Images of Ukrainian-operated Sukhoi Su-25 Frogfoot ground attack jets carrying two fuel tanks and four five-tube B-13L rocket pods for firing 13 122mm unguided rockets that appeared on social media on May 10 have confirmed that Ukraine has managed to restore at least one of the four Su-25s that North Macedonia donated to Kyiv in 2022 to an airworthy, combat-capable condition.
The single-seat aircraft (Bort No ‘Blue 51’) – complete with full Ukrainian Air Force (UkrAF) markings – was spotted wearing the factory construction number ‘09015’, which identifies the airframe as ex-North Macedonia Air Force Su-25 (formerly registered as ‘121’) of 101 Aviation Squadron and previously based at Petrovec Air Base (AB), near Skopje. This aircraft, together with three more Frogfoots – single-seat Su-25s ‘122’ and ‘123’, and dual-seat Su-25UB ‘120’ – and related spare parts, tools and weapons were donated to Kyiv, together with a variety of other military equipment of Soviet origin, by Skopje.
According to social media channels, the freshly restored Su-25 passed a general overhaul and was upgraded to the Su-25M1(K)-standard before it joined the UkrAF’s 299th Tactical Aviation Brigade (BrTA) ‘Lt Gen Vasyl Nikiforov’. This unit is tasked with providing close air support for Ukrainian ground forces and the Ukrainian Navy. It is armed with two Su-25 squadrons and a squadron of Aero Vodochody L-39 Albatros jet trainers; an aviation asset that operated from Kulbakino AB, near Mykolaiv, before the Russian invasion began.

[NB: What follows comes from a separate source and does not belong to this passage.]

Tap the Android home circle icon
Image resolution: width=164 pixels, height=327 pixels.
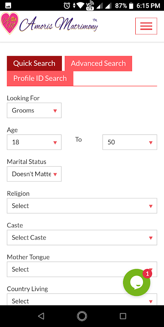coord(82,316)
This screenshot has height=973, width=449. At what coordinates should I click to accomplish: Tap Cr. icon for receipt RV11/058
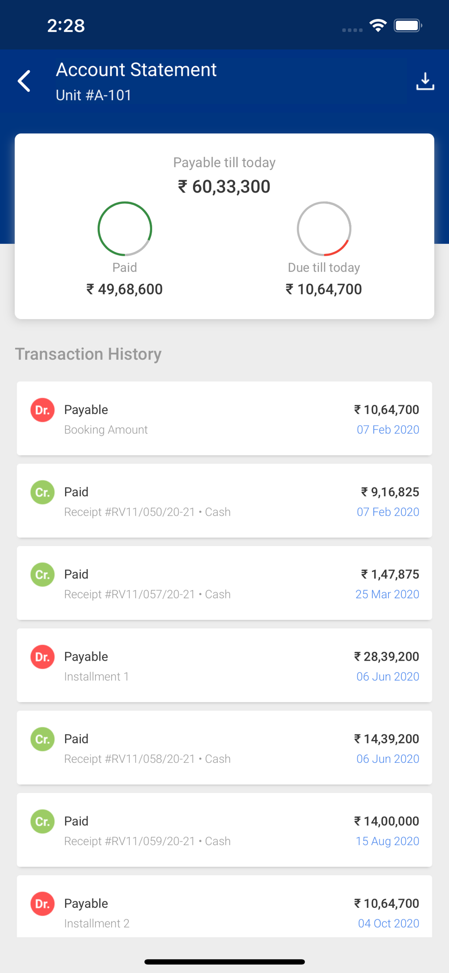tap(43, 739)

Frogfoots from the 299th BrTA were heavily used against insurgent forces during the War in Donbas (2014-2022) and during Ukraine’s subsequent war with Russia. A significant number of aircraft have already been lost, some of which were put out-of-action when Kulbakino was attacked by Russian forces on the opening day of the conflict.
The Su-25s donated by North Macedonia were the first full-blooded combat jets to be donated to Ukraine by a NATO member state and the war-torn nation has managed to restore these aircraft and put them back into operational use against Russian forces.
Interestingly, North Macedonia’s Su-25s were grounded in 2003 and considered by the Macedonian defence ministry as non-perspective airframes for which restoration would be beyond economical logic. When delivered to Ukraine, these machines had been out-of-service for almost 20 years and were in a poor technical condition, having been stored outside for the most part. Appropriately, it was widely believed that Kyiv would only use these aircraft as a source of precious spare parts.
The restoration of at-least one of the ex-North Macedonian Su-25s clearly suggests that despite the Ukrainian aircraft repair and maintenance facilities being heavily bombed, damaged and some even totally destroyed in the ongoing war with Russia, Kyiv has managed to maintain its capability to modernise and overhaul combat aircraft. This was very likely achieved with significant assistance and logistics support provided by allied NATO nations that have previously operated Soviet-sourced weapons and maintained such military techniques.